The manager of a Hackensack, New Jersey video store thought he had found a modern-day pot of gold this week when hundreds of unused, scratch-off instant Lottery tickets were discovered in the store basement.
"We thought we hit it rich," Nilesh Maheshwary, manager of the West Coast Video store on Passaic Street, said yesterday. "I didn't know what to do."
Making a similar find, others may have grabbed a penny and started scratching -- some lotto games offer players a chance to win thousands of dollars in prizes.
But not Maheshwary. Instead, he handed the box containing the tickets over to police.
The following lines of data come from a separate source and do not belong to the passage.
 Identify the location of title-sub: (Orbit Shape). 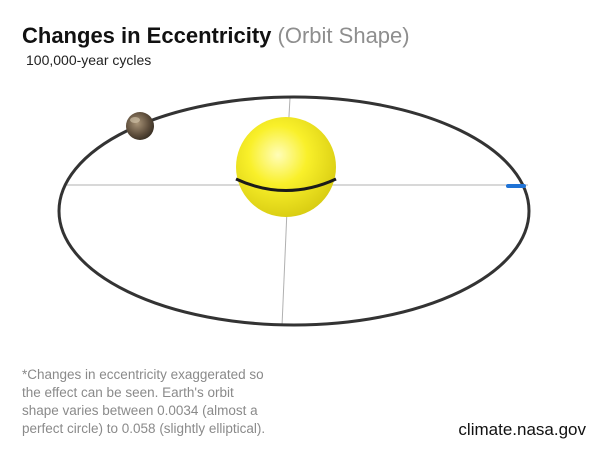
(344, 36).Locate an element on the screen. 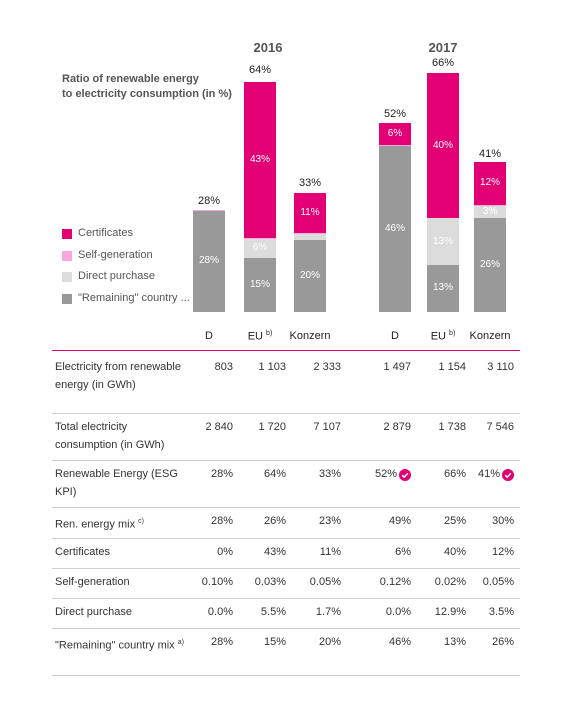  cell-text: 7 546 is located at coordinates (500, 427).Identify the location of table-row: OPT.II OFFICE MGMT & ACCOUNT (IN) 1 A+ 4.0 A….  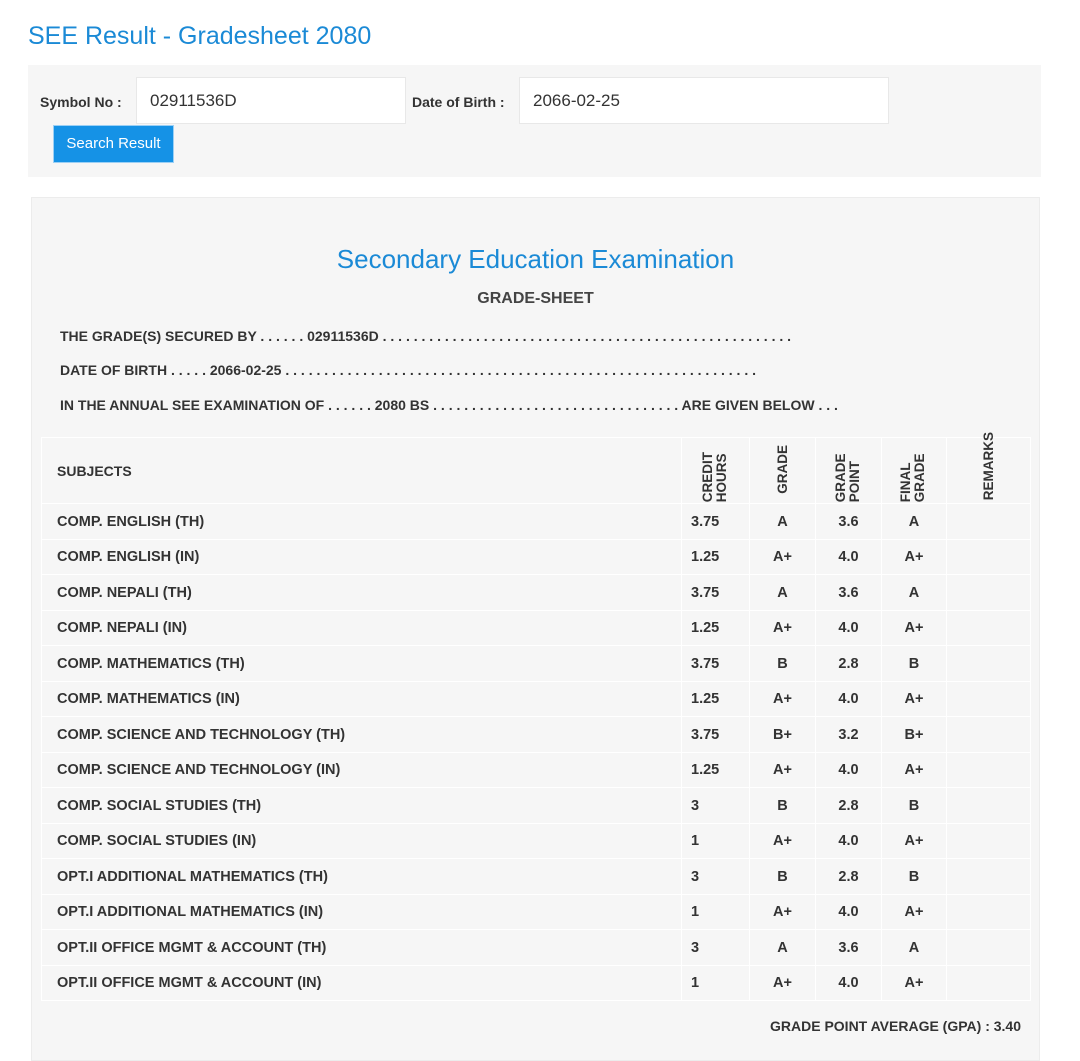
(536, 983).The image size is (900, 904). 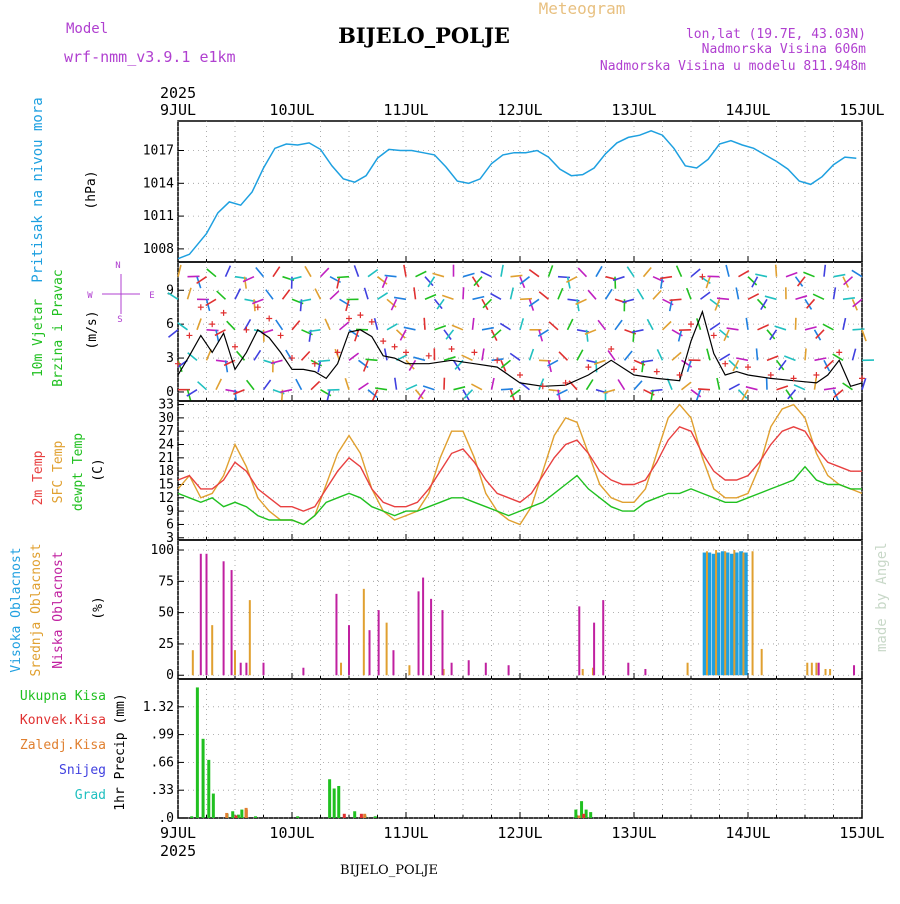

"I didn't want it sitting in my hands," said the 34-year-old Jersey City man, known to his friends as "Neil." "It didn't belong to us."
Hackensack police and New Jersey Lottery officials said yesterday they are investigating how the box, which had $15,300 worth of tickets, made it into the basement of Maheshwary's store.
The tickets appeared to be addressed to the 7-Eleven next to the video store on Passaic Street and may have been mistakenly delivered to the video store more than a year ago and gone unnoticed, Hackensack police Detective Capt. Frank Lomia said.
Lottery spokesman Everett Merrill said Maheshwary and his employees "showed a lot of integrity and class" in giving the tickets to authorities.
Even if someone had scratched off the tickets, they wouldn't have won anything. The tickets were not activated, and no prizes could be awarded, Merrill said. Only a retailer has the authority to activate scratch-off tickets through a special computer.
"It's important from a lottery perspective that if someone were to find a box of unopened instant tickets, they're of no value because they need to be activated by the retailer," he said.
Maheshwary said two of his employees, Anthony D'Amico and Greg Mattia, found the box Monday morning while they were cleaning out a storage space belonging to the store's former manager, who resigned a week ago.
He said the invoice on the box showed it was delivered Aug. 26, 2002.
The box contained 50 books of tickets worth $300 each, according to the invoice. Among the games were Tabasco Hot Cash, Heroes of Space, Cash in a Flash and Win for Life, a game that promises players a chance to win $1,000 a week, for life, if three of the six symbols that appear after the metallic coating is scratched away say "LIFE."
Maheshwary said he signed the tickets over to the manager of the 7-Eleven in the presence of a Hackensack police officer.
At one point before turning the tickets over to the cops, Maheshwary said he thought of keeping the tickets and scratching away, but only as a joke.
"It would have been stealing," he said. "The tickets belong to the state. I want to win for life, but I don't want to win that way."